> [INSTRUCTION 1]:
In the challenge write-up below, how many orders does it say Speedy Express shipped in total?
> [INSTRUCTION 2]:
Pick up the challenge write-up below from the point where it stops and continue writing it.

Question 1b: What metric would you report for this dataset?
I would report the modal order value (sneaker prices) as this is safer than the omission method and reduces the effect of outliers. Hence it gives a more accurate description of the value of each order across all 100 shops.
Question 1c: What is its value?
Its value is $153.
I noticed (while playing around some more because why not!) that the orders made by user_id 607 had the exact same transaction and timestamp. I suspect this was an error but would need to confirm with the originator of the data (le DB folks) before I can take any decisions concerning it. As the sneaker price obtained from these transactions is $352, a little pricey but still reasonable, I left the data in my analysis.
Alrighty then, see you at the Life Story Interview! 😉
Question 2 : For this question you’ll need to use SQL. Follow this link to access the data set required for the challenge. Please use queries to answer the following questions. Paste your queries along with your final numerical answers below.
Response
Question 2a: How many orders were shipped by Speedy Express in total?
In total, 54 Orders were shipped by Speedy Express.
/* solution 1*/
SELECT
COUNT(ShipperID)
FROM Orders
WHERE ShipperID == 1;
/*Solution 2 */
SELECT COUNT(o.ShipperID)

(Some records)

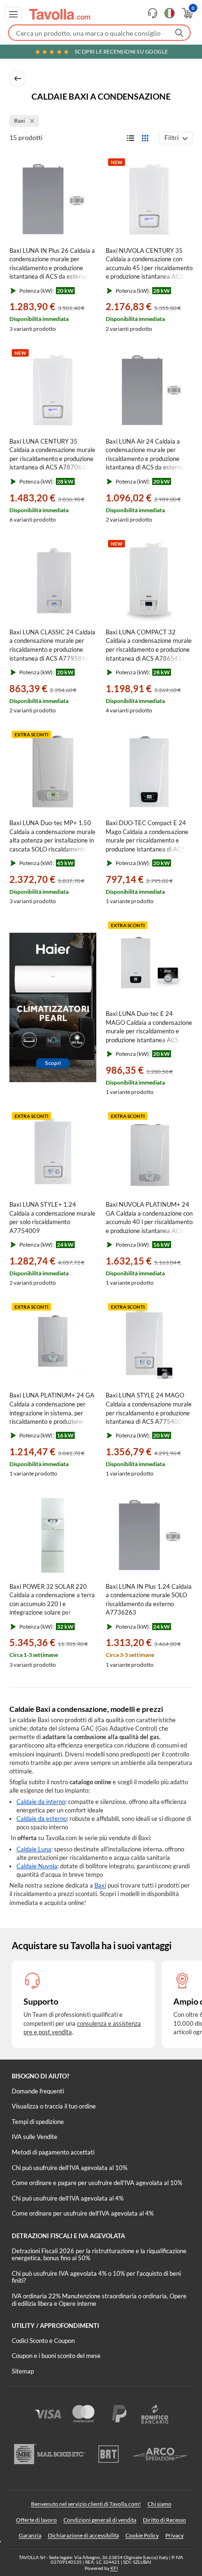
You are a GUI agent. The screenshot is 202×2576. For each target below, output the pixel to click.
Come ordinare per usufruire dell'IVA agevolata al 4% (83, 2213)
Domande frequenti (38, 2091)
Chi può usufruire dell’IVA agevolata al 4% (68, 2198)
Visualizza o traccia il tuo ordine (54, 2106)
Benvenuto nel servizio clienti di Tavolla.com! (86, 2503)
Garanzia (30, 2535)
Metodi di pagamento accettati (53, 2152)
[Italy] (169, 13)
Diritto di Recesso (164, 2519)
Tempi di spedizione (38, 2121)
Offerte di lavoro (36, 2519)
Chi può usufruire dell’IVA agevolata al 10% (69, 2167)
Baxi (100, 1885)
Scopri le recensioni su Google (121, 51)
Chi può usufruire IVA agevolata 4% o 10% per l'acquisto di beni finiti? (96, 2277)
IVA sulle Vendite (34, 2136)
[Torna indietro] (17, 78)
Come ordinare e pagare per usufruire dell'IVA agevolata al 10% (97, 2182)
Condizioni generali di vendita (99, 2519)
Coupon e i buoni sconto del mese (56, 2355)
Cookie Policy (142, 2535)
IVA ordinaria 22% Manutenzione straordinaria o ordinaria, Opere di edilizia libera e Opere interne (99, 2299)
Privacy (174, 2535)
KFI (114, 2568)
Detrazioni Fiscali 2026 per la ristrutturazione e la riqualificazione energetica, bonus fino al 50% (99, 2254)
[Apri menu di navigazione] (13, 14)
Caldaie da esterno (41, 1818)
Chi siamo (159, 2503)
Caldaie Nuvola (36, 1866)
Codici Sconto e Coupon (43, 2340)
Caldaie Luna (33, 1849)
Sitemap (23, 2371)
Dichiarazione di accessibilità (83, 2535)
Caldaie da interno (40, 1801)
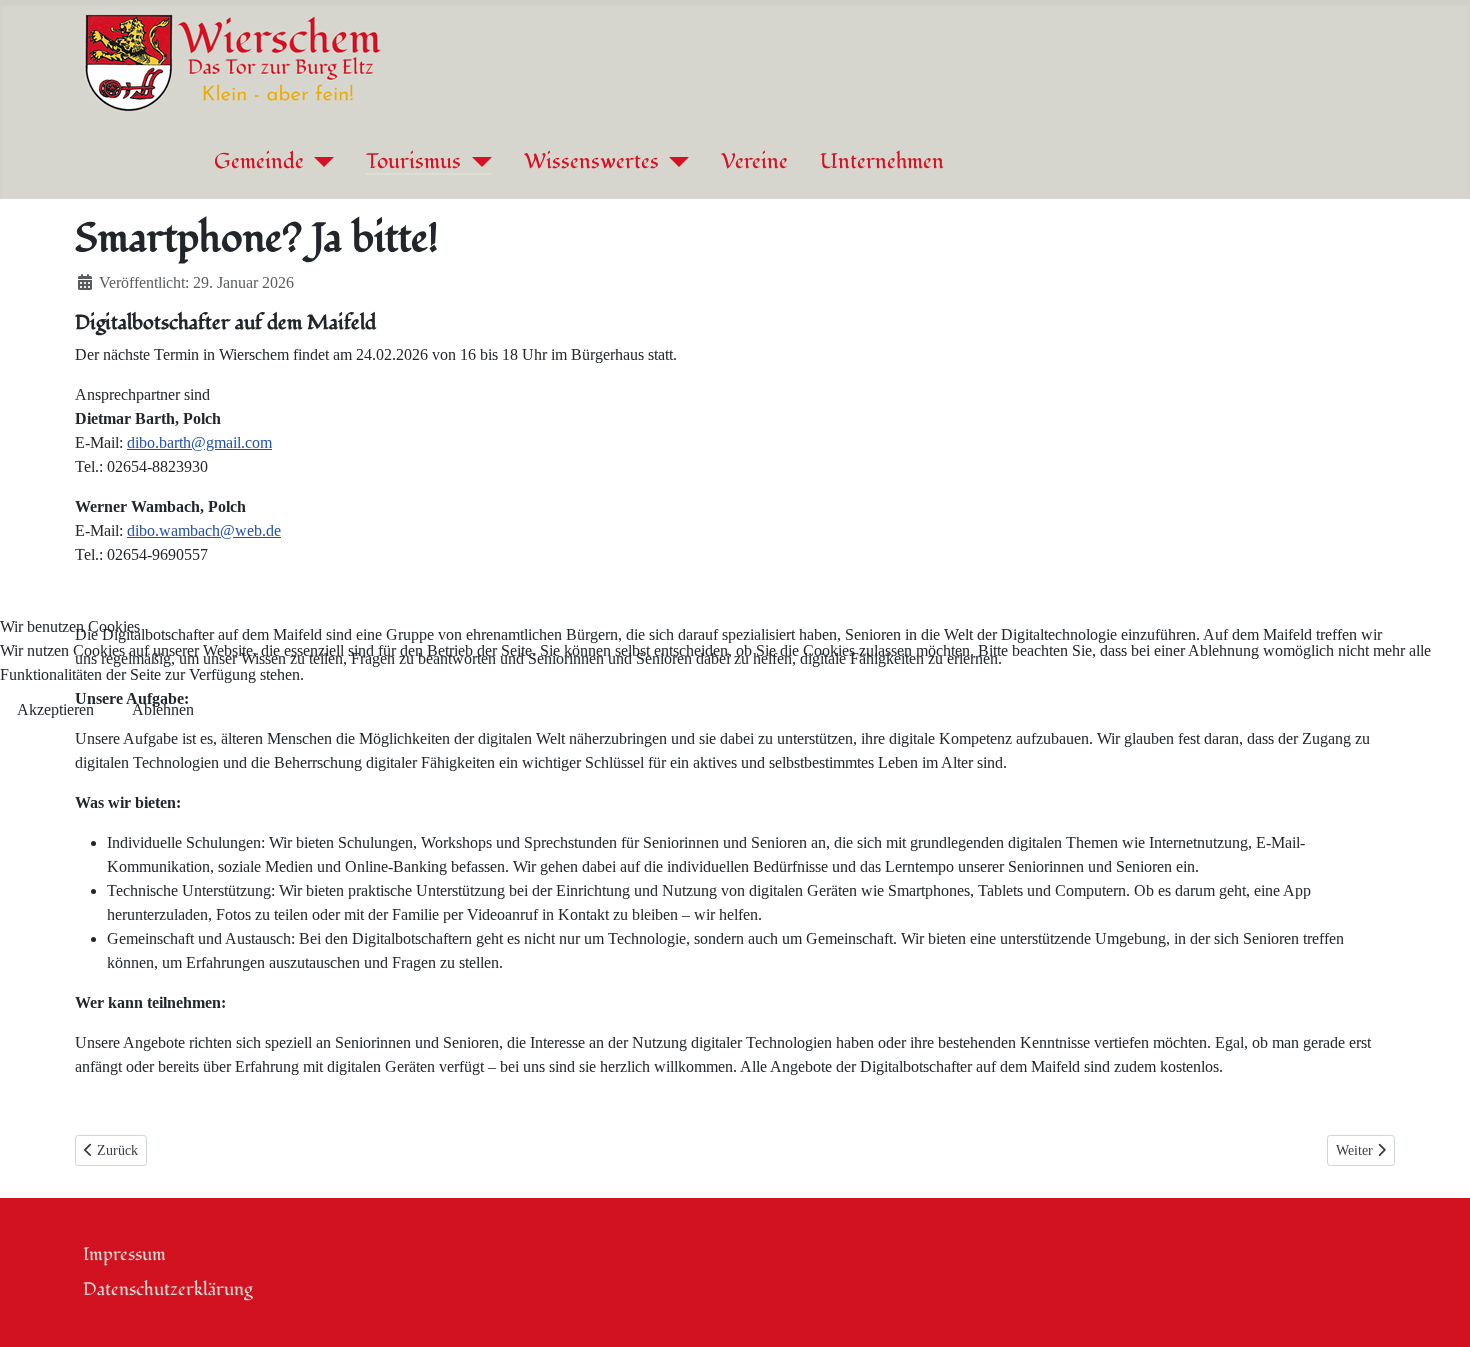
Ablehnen (163, 709)
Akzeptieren (55, 709)
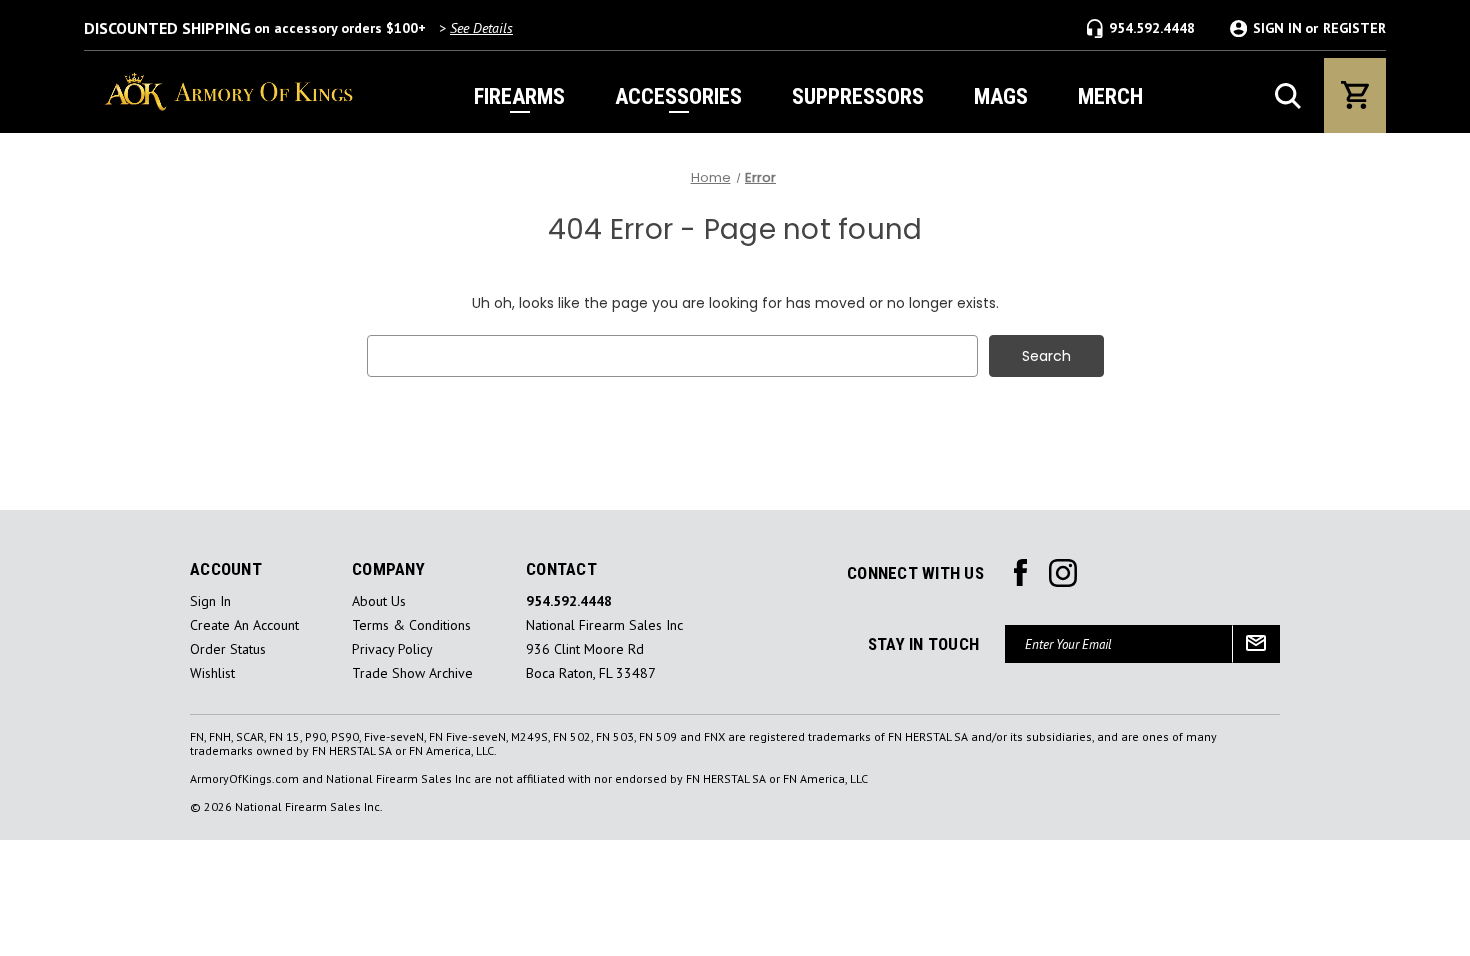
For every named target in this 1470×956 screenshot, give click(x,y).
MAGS (1001, 96)
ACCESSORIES (678, 96)
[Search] (1288, 96)
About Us (379, 601)
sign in (210, 601)
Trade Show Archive (412, 673)
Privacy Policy (392, 649)
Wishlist (212, 673)
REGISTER (1354, 28)
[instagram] (1020, 573)
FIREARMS (519, 96)
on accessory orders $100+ (298, 28)
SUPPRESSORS (858, 96)
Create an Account (244, 625)
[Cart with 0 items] (1355, 95)
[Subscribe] (1256, 644)
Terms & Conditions (411, 625)
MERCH (1110, 96)
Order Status (228, 649)
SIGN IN (1277, 28)
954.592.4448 (1152, 28)
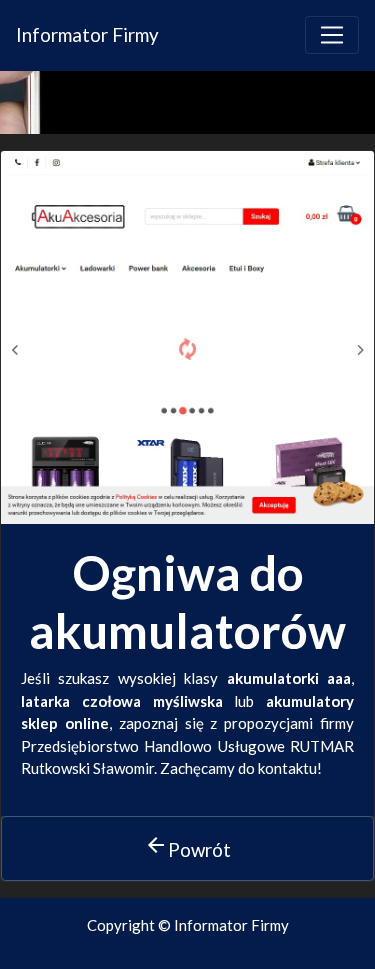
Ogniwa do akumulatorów (187, 601)
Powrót (187, 847)
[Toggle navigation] (332, 35)
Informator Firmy (87, 34)
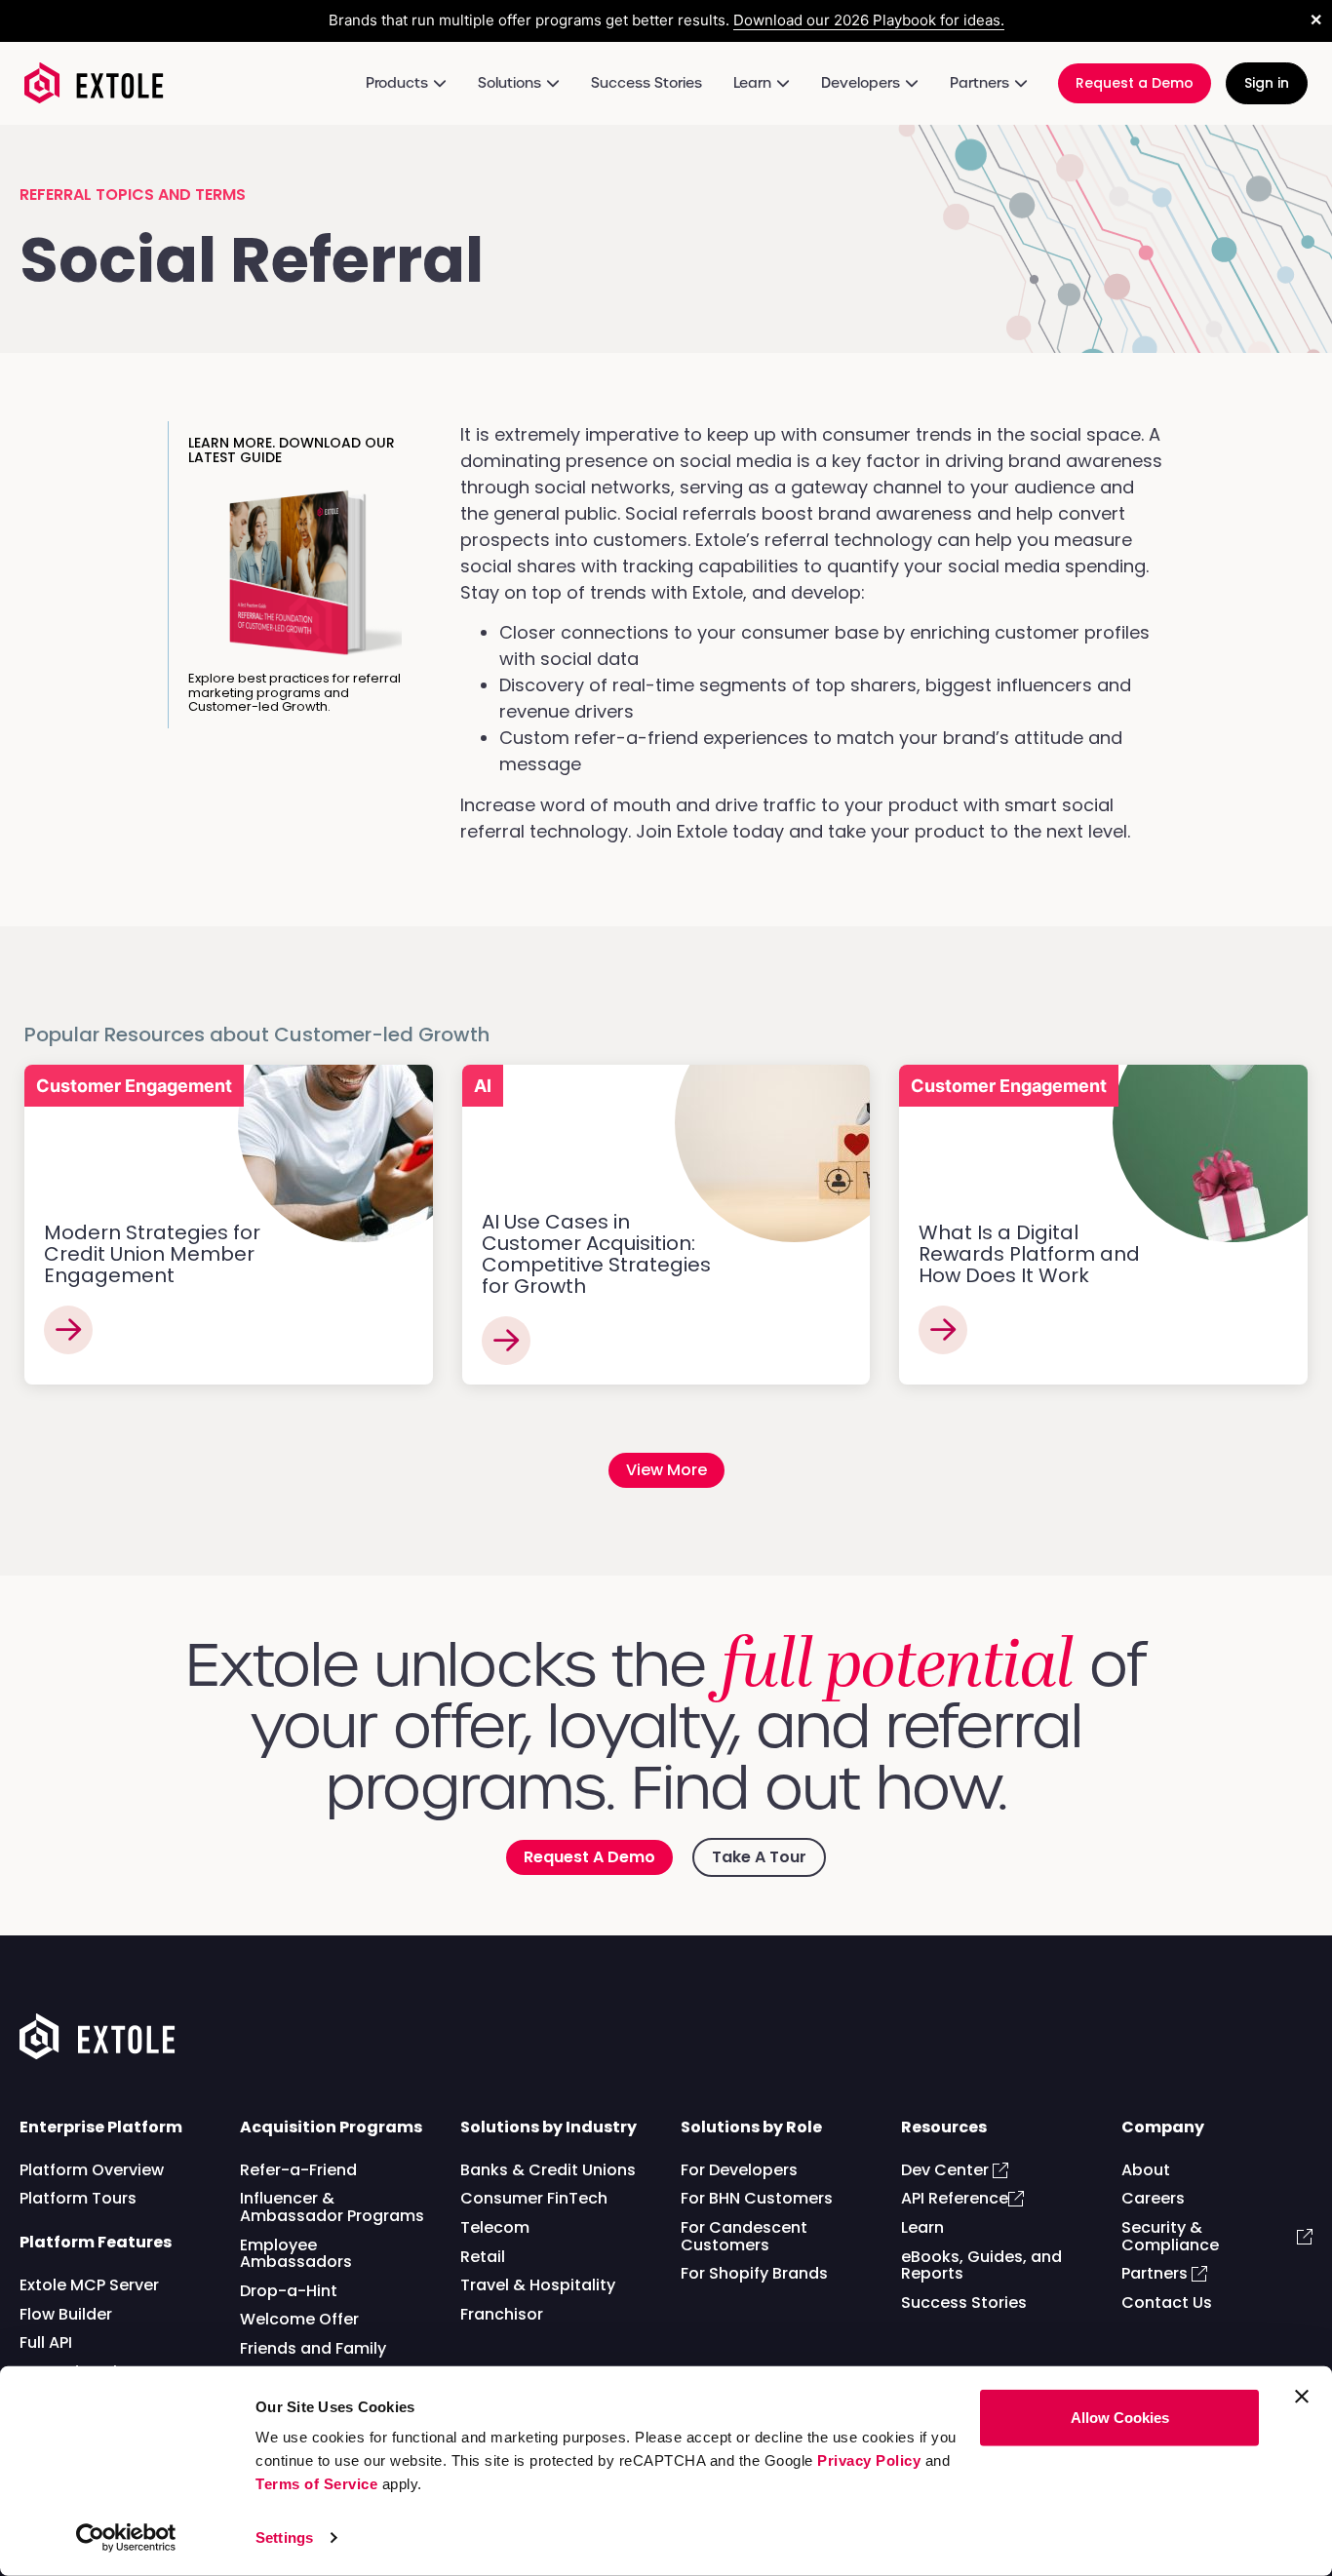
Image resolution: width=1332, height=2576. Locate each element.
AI (482, 1085)
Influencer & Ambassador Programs (332, 2207)
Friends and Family (313, 2348)
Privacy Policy (869, 2460)
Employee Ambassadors (296, 2254)
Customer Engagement (134, 1085)
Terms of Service (316, 2484)
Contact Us (1166, 2302)
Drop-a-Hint (288, 2291)
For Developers (739, 2170)
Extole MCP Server (89, 2285)
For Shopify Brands (754, 2273)
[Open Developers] (912, 83)
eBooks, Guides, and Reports (981, 2265)
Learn (922, 2227)
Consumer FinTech (533, 2198)
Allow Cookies (1120, 2417)
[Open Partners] (1021, 83)
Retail (482, 2256)
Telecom (494, 2227)
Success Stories (964, 2302)
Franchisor (501, 2314)
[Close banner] (1302, 2396)
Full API (46, 2342)
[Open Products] (440, 83)
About (1145, 2170)
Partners (1156, 2273)
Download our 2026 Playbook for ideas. (868, 20)
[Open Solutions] (553, 83)
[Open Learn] (783, 83)
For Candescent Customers (744, 2236)
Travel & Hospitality (537, 2285)
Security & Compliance (1172, 2236)
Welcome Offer (299, 2319)
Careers (1153, 2198)
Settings (284, 2537)
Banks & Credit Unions (548, 2170)
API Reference (954, 2198)
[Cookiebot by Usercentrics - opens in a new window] (126, 2538)
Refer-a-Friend (298, 2170)
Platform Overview (92, 2170)
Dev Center (947, 2170)
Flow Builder (66, 2314)
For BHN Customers (757, 2198)
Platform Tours (78, 2198)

> [EXERCISE RESULT 1]:
54 orders.

> [EXERCISE RESULT 2]:
FROM Orders AS o
WHERE (SELECT ShipperID
FROM Shippers AS s
WHERE s.ShipperName == "Speedy Express") == o.ShipperID;
Question 2b: What is the last name of the employee with the most orders?
Last name is Peacock.
SELECT e.LastName
FROM Employees AS e
WHERE (SELECT o.EmployeeID, COUNT(o.EmployeeID)
FROM Orders AS o
GROUP BY o.EmployeeID
ORDER BY COUNT(o.EmployeeID) DESC
LIMIT 1) == e.EmployeeID;
Question 2c: What product was ordered the most by customers in Germany?
Boston Crab Meat was most ordered by Germany-based customers with a total of 160 orders.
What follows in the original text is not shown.